• EXCERPTED TEXT
● ● ● ● ● ● ●
- Born: Miami, Florida, U.S.
- Other name: SophieRaiin
- Occupation: Internet celebrity
- Years active: 2023–present

Instagram information
- Page: sophieraiin;
- Years active: 2023–present
- Followers: 8.9 million

TikTok information
- Page: Sophie Rain;
- Followers: 15.4 million

= Sophie Rain =

American Internet personality

Sophie Rain is an American internet personality and online content creator. She went viral in late 2024 after announcing that she earned in her first year on OnlyFans. Rain co-founded the Bop House, in which she and fellow OnlyFans creators collaborate on each other's online content. She has also appeared in TikTok videos with rapper NLE Choppa.

== Life and career ==
Rain is based in Miami. She was born to an American father and a Filipino mother, and has three siblings. She uses a stage name and says she declines to share her birthday or real age online for privacy reasons. She set up her OnlyFans account in May 2023 and uses the handle "SophieRaiin" across her social media platforms. She has stated that her OnlyFans content was solo and that she was a Christian and a virgin, that she was fired from a restaurant after her boss discovered her account, that she checked in on her home church in Tampa, Florida when they offered online services, and that she lived on food stamps as a child.
● ● ● ● ● ● ●
• GIVEN ENTRIES
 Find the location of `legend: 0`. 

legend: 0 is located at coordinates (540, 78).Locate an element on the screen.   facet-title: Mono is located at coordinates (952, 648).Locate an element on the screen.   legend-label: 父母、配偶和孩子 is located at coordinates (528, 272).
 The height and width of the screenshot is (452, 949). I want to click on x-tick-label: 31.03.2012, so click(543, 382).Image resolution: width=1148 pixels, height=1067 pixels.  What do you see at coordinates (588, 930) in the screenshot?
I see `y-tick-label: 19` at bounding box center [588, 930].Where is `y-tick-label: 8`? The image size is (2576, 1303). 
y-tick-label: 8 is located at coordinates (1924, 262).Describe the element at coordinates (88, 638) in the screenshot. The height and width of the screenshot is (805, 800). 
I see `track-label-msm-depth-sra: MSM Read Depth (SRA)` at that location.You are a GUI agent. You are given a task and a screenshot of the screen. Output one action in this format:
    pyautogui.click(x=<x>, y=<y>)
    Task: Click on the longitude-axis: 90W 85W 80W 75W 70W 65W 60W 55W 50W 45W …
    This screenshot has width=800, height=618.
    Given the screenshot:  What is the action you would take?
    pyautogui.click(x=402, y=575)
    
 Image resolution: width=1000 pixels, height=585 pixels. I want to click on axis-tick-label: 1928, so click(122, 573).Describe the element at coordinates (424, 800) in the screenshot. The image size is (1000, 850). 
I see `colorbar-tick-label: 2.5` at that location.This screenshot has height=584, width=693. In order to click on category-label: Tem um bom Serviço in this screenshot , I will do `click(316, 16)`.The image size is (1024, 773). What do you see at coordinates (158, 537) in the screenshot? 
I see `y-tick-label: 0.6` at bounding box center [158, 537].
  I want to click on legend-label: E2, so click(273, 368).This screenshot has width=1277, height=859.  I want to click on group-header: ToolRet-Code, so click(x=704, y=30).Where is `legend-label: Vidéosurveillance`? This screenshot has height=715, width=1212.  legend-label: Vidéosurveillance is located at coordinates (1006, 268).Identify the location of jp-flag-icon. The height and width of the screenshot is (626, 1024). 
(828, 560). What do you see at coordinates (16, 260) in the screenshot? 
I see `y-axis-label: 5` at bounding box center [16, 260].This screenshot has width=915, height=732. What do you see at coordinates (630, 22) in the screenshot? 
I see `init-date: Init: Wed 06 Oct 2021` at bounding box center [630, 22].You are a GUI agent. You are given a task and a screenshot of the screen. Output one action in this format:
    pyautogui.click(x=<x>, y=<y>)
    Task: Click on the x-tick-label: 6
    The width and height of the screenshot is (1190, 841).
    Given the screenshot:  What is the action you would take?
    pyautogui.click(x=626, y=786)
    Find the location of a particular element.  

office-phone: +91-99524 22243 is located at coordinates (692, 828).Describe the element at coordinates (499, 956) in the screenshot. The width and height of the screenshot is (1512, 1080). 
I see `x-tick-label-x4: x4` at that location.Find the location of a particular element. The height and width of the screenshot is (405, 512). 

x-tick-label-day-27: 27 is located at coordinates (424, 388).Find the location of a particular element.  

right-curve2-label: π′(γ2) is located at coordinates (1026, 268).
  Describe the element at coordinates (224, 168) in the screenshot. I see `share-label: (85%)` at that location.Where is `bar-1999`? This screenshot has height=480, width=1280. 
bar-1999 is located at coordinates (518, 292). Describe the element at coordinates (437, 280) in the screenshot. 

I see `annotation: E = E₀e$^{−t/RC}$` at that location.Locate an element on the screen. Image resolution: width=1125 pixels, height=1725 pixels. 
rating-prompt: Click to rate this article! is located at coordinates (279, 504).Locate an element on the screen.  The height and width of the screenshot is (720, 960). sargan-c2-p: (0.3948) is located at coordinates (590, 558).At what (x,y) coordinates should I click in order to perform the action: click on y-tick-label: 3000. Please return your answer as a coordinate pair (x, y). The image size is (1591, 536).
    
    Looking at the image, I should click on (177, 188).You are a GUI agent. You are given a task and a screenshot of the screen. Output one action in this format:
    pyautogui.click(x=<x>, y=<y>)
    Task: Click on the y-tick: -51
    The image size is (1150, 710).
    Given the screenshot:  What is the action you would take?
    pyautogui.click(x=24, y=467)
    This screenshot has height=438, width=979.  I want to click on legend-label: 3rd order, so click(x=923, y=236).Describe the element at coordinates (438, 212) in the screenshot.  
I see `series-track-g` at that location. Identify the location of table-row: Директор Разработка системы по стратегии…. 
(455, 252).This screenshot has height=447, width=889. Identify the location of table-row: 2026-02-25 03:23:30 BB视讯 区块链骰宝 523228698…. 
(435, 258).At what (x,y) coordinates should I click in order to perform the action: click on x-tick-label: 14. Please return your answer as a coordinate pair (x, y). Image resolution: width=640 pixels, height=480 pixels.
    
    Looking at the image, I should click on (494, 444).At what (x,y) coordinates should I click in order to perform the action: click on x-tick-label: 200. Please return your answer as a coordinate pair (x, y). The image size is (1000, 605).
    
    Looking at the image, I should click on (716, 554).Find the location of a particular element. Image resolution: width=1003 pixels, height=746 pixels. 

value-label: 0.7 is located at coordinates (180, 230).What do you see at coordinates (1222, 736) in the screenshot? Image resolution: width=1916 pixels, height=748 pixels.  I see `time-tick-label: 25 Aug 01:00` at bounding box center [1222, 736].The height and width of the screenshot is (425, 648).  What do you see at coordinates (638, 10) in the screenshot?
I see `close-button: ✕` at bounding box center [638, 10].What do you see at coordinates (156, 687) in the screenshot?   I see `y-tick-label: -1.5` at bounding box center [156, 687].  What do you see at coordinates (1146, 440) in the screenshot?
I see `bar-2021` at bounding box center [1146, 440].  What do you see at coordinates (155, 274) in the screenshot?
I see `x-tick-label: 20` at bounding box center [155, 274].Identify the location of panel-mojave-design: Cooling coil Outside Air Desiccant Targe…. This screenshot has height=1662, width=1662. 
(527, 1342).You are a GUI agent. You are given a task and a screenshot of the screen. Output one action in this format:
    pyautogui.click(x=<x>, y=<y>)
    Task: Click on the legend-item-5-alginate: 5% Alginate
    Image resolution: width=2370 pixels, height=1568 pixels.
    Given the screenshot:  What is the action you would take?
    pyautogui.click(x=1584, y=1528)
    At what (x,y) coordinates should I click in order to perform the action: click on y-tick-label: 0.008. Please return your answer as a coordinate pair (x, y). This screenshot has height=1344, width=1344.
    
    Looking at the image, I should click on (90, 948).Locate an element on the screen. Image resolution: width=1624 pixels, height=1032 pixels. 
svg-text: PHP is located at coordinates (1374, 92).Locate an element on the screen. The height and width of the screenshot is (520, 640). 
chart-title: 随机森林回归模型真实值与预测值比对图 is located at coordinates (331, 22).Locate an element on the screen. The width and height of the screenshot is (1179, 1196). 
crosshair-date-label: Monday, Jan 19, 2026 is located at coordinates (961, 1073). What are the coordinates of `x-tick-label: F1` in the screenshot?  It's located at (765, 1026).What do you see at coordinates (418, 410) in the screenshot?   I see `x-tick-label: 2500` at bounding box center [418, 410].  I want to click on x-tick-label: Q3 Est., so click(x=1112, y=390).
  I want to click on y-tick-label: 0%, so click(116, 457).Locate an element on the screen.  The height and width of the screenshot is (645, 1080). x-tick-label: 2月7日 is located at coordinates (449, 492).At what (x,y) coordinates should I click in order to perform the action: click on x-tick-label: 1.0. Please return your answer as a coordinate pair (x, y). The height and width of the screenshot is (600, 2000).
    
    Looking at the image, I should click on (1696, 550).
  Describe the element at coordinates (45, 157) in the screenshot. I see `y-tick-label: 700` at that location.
● ● ● ● ● ● ●
• TASK INSTRUCTIONS
A. List every online platform named in the Sophie Rain article.
B. Carry on the Sophie Rain article from its last sentence.

• ANSWER LIST
A. Instagram, TikTok, OnlyFans

B.
In late June 2024, she and rapper NLE Choppa posted two TikTok videos in which they lipsynched to Choppa's "Slut Me Out 2"; by July 10, the pair had been viewed 27,200,000 times. By Thanksgiving 2024, her account was charging $10 a month. That November, she uploaded a photo of her OnlyFans dashboard stating that she had made $43 million in her first year on the platform, which went viral. In February, she announced that she had made over $50 million in net profit. Her earnings were reportedly enough for her parents to retire.

On December 12, 2024, Rain and fellow OnlyFans creator Aishah Sofey co-founded Bop House, a group of content creators who collaborate on each other's OnlyFans content. Originally based in an Airbnb in Fort Lauderdale, the group moved to another Fort Lauderdale location after their landlord kicked them out, and then moved again, this time to a Brickell skyscraper. In February 2025, NBC Miami reported that Fort Lauderdale police arrested a man accused of breaking into a Fort Lauderdale home associated with Rain. Combined, its initial eight creators had at least 33 million followers on TikTok; by January 7, 2025, the collective itself had 1,300,000 followers. Rain left the house in July 2025 to spend more time on her farm in Tampa, although she continued to film content with the other members.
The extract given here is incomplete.